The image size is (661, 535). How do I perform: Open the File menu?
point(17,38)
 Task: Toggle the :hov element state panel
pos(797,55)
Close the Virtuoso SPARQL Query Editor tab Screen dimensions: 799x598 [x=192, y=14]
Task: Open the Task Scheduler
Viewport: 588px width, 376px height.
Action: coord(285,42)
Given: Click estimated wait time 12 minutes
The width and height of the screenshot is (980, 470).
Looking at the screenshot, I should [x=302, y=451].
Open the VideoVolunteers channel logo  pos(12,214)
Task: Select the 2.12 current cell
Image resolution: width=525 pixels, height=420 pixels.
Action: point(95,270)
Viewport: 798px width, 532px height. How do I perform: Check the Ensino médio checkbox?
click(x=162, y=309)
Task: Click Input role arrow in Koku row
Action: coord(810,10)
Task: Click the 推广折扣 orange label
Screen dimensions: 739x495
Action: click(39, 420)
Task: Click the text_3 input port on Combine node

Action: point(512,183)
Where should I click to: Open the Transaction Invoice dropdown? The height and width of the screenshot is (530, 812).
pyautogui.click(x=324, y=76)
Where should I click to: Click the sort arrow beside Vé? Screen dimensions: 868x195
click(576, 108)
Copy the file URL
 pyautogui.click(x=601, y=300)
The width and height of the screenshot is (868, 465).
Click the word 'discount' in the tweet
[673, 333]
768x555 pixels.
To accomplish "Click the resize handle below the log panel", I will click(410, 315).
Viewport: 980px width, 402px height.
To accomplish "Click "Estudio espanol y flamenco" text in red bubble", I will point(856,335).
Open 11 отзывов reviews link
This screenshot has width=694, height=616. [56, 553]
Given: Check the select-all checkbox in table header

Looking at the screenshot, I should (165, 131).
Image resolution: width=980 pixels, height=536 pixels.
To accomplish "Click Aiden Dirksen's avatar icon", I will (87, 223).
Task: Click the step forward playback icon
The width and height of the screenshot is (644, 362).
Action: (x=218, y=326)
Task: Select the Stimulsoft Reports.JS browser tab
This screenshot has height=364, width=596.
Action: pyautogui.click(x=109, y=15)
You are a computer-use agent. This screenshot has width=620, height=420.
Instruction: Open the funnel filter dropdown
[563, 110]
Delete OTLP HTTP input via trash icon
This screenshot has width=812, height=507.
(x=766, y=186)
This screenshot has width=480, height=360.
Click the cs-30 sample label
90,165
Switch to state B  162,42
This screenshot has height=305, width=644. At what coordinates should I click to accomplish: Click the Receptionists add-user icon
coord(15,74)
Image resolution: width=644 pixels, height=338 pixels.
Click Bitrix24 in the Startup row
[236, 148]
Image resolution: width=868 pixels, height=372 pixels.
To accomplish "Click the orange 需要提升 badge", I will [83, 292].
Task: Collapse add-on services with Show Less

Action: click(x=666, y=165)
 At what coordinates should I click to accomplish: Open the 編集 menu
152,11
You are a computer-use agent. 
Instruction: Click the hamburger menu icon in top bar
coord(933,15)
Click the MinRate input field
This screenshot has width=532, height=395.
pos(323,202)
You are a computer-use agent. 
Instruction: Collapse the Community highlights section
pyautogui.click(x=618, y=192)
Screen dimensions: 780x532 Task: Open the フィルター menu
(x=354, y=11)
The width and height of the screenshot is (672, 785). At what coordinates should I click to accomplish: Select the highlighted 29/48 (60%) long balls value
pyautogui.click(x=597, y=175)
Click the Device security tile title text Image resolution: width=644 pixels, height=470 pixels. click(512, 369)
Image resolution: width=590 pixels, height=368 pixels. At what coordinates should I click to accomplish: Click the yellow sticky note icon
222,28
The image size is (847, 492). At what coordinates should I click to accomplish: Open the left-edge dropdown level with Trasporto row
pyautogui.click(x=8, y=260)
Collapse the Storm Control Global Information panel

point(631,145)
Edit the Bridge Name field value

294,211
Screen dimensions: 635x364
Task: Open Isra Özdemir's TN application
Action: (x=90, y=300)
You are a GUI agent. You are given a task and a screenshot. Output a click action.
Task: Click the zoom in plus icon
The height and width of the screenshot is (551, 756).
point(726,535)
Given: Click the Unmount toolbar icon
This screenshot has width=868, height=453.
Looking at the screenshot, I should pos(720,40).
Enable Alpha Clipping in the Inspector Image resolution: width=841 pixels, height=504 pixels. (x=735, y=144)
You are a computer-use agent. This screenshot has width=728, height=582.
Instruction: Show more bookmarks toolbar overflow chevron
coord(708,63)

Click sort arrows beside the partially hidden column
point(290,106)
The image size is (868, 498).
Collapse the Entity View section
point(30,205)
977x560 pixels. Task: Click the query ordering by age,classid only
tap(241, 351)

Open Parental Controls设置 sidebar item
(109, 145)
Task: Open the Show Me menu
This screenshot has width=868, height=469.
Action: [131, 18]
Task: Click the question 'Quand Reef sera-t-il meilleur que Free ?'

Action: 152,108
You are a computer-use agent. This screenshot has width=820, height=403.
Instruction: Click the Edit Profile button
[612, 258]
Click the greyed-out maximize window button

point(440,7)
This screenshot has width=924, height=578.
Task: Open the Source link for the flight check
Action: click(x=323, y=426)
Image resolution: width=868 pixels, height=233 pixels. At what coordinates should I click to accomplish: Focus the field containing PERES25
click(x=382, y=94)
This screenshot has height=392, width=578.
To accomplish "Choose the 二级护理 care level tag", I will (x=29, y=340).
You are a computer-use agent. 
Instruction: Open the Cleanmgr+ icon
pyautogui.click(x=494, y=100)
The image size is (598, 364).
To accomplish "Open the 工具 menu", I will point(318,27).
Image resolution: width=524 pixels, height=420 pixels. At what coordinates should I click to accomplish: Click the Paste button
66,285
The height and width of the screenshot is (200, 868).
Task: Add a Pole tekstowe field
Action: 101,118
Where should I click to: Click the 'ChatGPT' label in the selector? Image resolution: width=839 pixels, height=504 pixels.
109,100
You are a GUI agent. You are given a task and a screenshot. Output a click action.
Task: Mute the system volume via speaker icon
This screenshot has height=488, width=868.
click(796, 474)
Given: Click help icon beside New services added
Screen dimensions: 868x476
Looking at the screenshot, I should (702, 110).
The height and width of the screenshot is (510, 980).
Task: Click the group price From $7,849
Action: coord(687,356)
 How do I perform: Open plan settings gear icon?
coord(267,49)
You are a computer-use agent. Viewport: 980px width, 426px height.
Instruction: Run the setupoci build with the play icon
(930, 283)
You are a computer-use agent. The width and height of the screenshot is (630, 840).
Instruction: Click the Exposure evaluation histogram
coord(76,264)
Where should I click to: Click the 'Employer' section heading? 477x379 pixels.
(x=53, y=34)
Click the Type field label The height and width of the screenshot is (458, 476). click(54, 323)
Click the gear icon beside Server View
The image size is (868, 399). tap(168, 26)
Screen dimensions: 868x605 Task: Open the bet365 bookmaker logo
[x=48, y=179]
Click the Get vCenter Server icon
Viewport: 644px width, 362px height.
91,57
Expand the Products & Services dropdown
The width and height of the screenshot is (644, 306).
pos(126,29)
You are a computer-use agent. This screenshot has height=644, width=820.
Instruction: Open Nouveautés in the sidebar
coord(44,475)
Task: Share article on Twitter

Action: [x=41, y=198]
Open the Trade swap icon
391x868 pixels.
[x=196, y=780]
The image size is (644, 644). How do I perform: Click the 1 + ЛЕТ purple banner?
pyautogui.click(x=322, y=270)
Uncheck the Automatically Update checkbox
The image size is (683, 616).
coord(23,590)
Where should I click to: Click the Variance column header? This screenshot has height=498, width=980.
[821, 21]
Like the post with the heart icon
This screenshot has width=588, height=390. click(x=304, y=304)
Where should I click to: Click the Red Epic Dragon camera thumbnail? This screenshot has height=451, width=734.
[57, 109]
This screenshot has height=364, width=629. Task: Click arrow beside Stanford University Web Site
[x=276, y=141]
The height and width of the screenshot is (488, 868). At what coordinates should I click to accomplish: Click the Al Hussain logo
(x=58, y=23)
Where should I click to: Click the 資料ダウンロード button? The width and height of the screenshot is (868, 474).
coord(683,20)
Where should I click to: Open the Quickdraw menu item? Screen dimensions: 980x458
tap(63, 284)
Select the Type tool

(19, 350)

* [TASK ITEM] Take every line from the one containing "This screenshot has height=364, width=629." to the end of the listing and output it exactly, with nothing else.

* [RESULT FOR THIS EXERCISE]
This screenshot has height=364, width=629. Task: Click arrow beside Stanford University Web Site
[x=276, y=141]
The height and width of the screenshot is (488, 868). At what coordinates should I click to accomplish: Click the Al Hussain logo
(x=58, y=23)
Where should I click to: Click the 資料ダウンロード button? The width and height of the screenshot is (868, 474).
coord(683,20)
Where should I click to: Open the Quickdraw menu item? Screen dimensions: 980x458
tap(63, 284)
Select the Type tool

(19, 350)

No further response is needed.